L'édition 2015, la 24e du Fespaco, organisé tous les deux ans, est la première depuis bien longtemps qui ne sera pas placée sous la tutelle du beau Blaise, qui a gouverné le pays du coup d'Etat de 1987 à la révolution qui l'a chassé de son palais ouagalais le 31 octobre 2014. Un temps, on a cru que le festival serait annulé : l'hôtel Azalaï (ex-Indépendance), centre de gravité du festival est inutilisable ; le Nord du pays, à la frontière avec le Niger et le Mali est peu sûr ; et plus encore que l'insécurité dans la région, la menace de l'épidémie d'Ebola a failli venir à bout du Fespaco, après avoir réduit à néant le salon international de l'artisanat, prévu fin 2014. Mais à ce jour, aucun cas de fièvre Ebola n'a été recensé au Burkina.
La "forte rumeur", selon les termes du communiqué officiel du Fespaco évoquant la déprogrammation de Timbuktu n'était que ça, une rumeur. Elle a été au moins l'occasion pour la direction de réaffirmer que les "dispositions sécuritaires et sanitaires" étaient prises.

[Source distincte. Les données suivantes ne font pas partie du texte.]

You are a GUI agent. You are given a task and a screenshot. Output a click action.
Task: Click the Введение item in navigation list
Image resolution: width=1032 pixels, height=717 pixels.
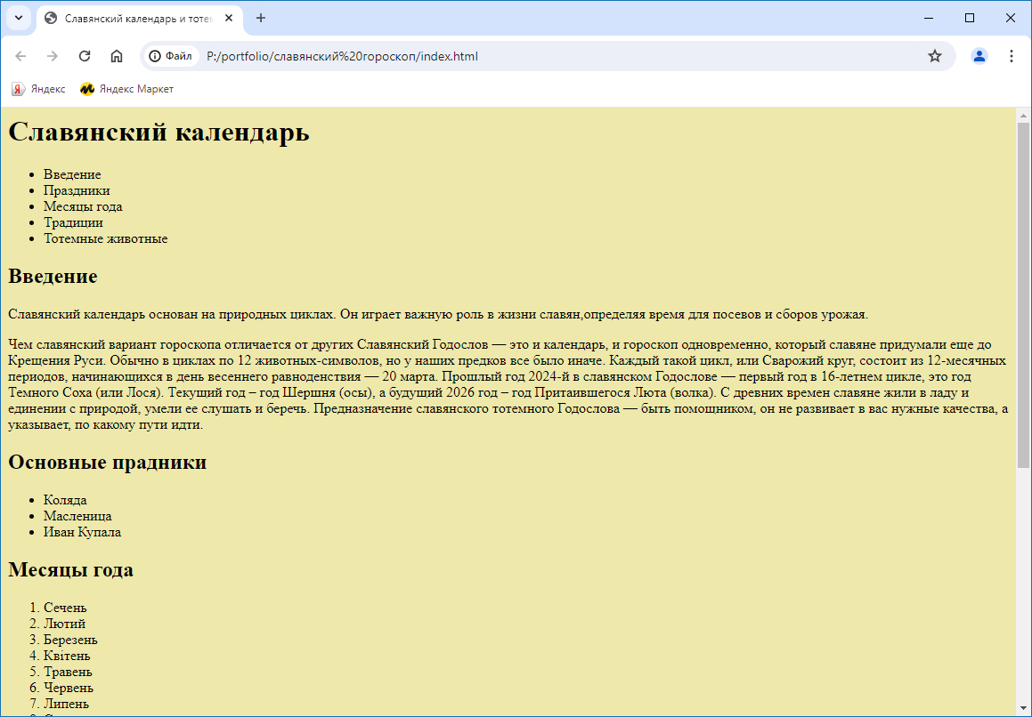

Et de fait, la cérémonie d'ouverture a été déplacée du stade en plein air au palais des sports couvert, et le nombre de spectateurs a été divisé environ par dix, il n'y en avait ce samedi 28 février que trois ou quatre mille. A l'entrée du bâtiment ils ont été accueillis par des vigiles qui fouillaient très minutieusement chaque sac, chaque poche et par des dames en blouse blanche qui distribuaient à chacun une dose de lotion antiseptique.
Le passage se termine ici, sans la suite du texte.